Капитан идет по следу
Шрифт:
Уходя, Ирушкин обернулся к Смолину и добавил:
— Запиши: шабры мы с ним. По соседству и жили.
— Накаркал и ушел, — вслух подумал Смолин, когда Ирушкин удалился, высоко подняв голову. — Кончим на сегодня, пожалуй. Утром придет Белуджев.
Шофер уже сидел на стуле, у кабинета, когда пришли Смолин и Каракозов. Белуджев был хмур и нервно мял потертую кепку, будто выкручивал из нее воду. Вероятно, он плохо провел ночь и теперь был не в своей тарелке.
— Вы не спали, кажется,
— Не спал.
— Отчего же?
— Человек плохо устроен. Семьдесят пять лет живешь, двадцать пять из них спишь. Глупо.
Смолин понял: шофер прямо не хотел отвечать на вопрос.
Заметив, что посетитель смотрит с недоумением, капитан справился:
— Вы хотите о чем-то спросить?
— Одни дураки живут без вопросов. Зачем позвали?
— Нам надо помочь разобраться во всей этой истории, Кузьма Ильич. Одна из версий: поджог базы. Что вы могли бы сказать?
— Кого подозреваете? — впрямую спросил Белуджев.
— Пока никого. Как вы относитесь к Милоградову?
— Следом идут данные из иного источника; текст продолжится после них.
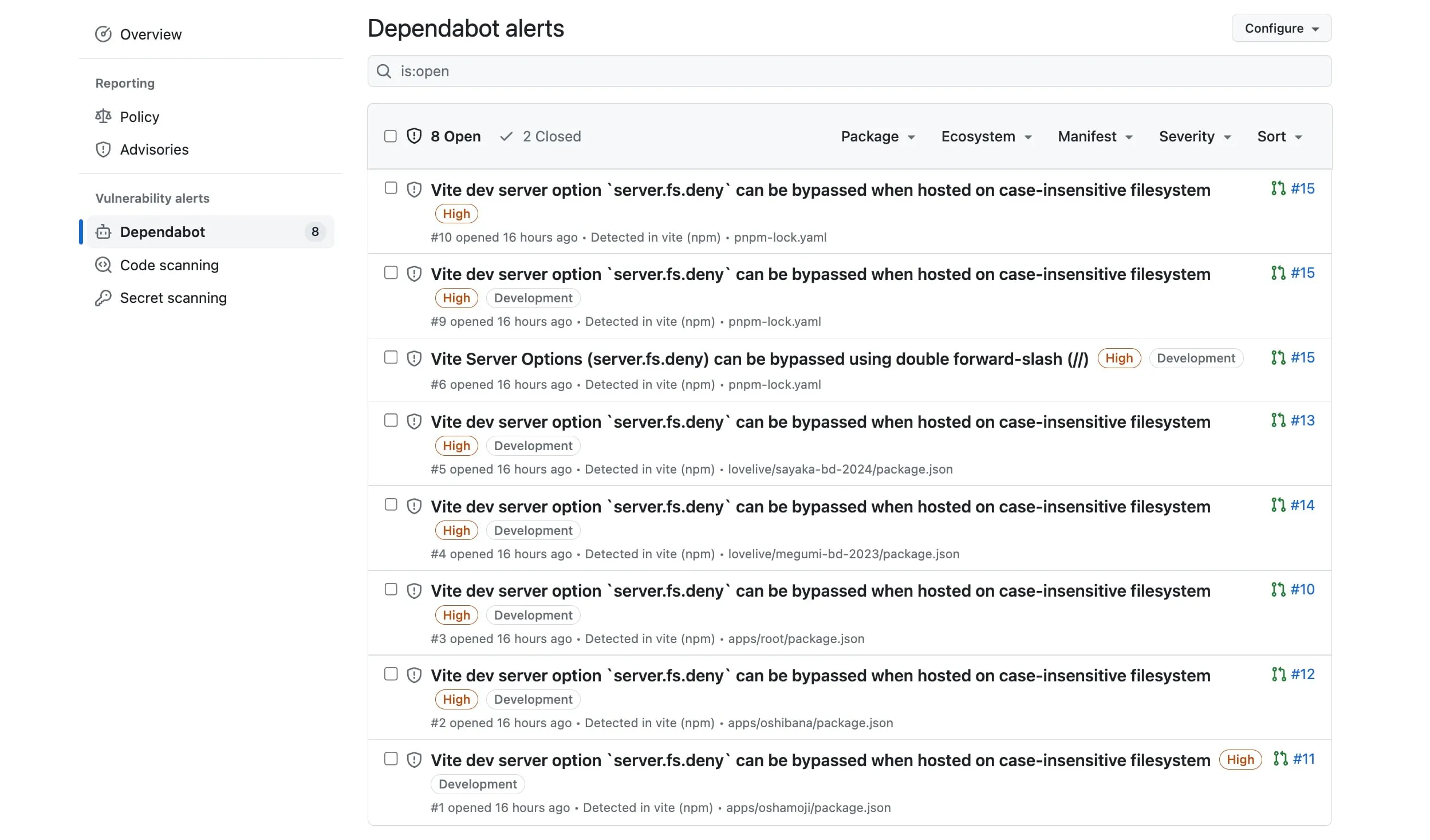
Task: Click the Overview meter icon in sidebar
Action: pos(103,34)
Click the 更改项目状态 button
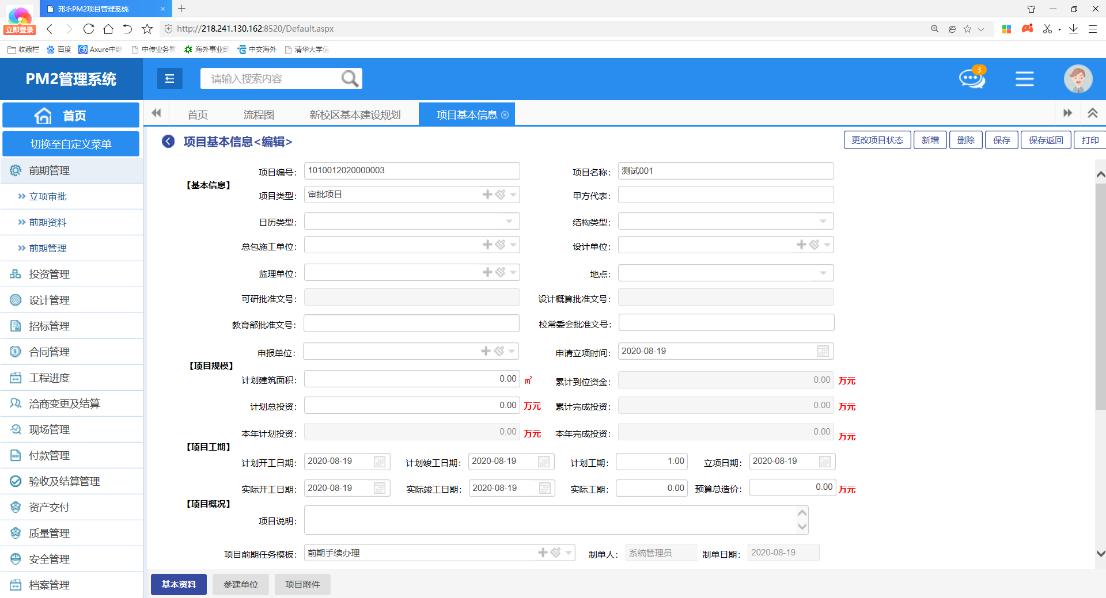Viewport: 1106px width, 598px height. 876,141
Шофер резко поднялся с дивана, прошелся по кабинету, сказал возбужденно:
— Милоградов не жег базу.
— Факты говорят не в его пользу…
— Факты? Война, как лупа. А я воевал с ним и знаю лучше вас, что он за человек. Милоградов всегда делал все и оставался в тени. Ему не давали наград: незаметный он был и обязательный, как шестерня в моторе. В тылу у него куча детей ревела, он мог бы не лезть в пекло. Убьют — не для одной семьи — и для государства беда…
Несколько раз подряд затянувшись папиросой, Белуджев заключил:
— В первые годы после войны мы носили нашивки за ранения. У Милоградова было семь красных и две золотых. Девять ран за Родину — это факты, а не то, что вы там наскребли на базе…
Несколько минут назад в кабинет почти незаметно вошел Гайда. Он присел у входа и молча прислушивался к разговору. Теперь он приблизился к Белуджеву, внимательно поглядел на него, сказал суховато:
— В воскресенье на базе… один же… Больше ни души…
Белуджев продолжал мять кепку, на скулах у него медленно ходили желваки. Неизвестно к чему он сказал:
— Это верно: дырок много, а вылезть ему некуда.
Потом зло обернулся к Гайде и добавил:
— В будни незаметней и легче жечь.
Гайда внезапно улыбнулся и подтвердил:
— Я тоже так думаю… Да…
Смолин вопросительно посмотрел на следователя, но обратился к Белуджеву:
— А что вы скажете об Евлампии Кузьмиче?
— И этот не жег. Весь день у меня на глазах был.
— Ну, а человек он каков?
Белуджев помолчал, постучал пальцами по коленям, поднял серые сухие глаза на Смолина:
— Гусак. Сердце маленькое,
— Это как?
— Злой он, вот как. На славу злой. Всегда в его глазах огни тлеют и коптят много. Это беда, когда злой человек славу любит.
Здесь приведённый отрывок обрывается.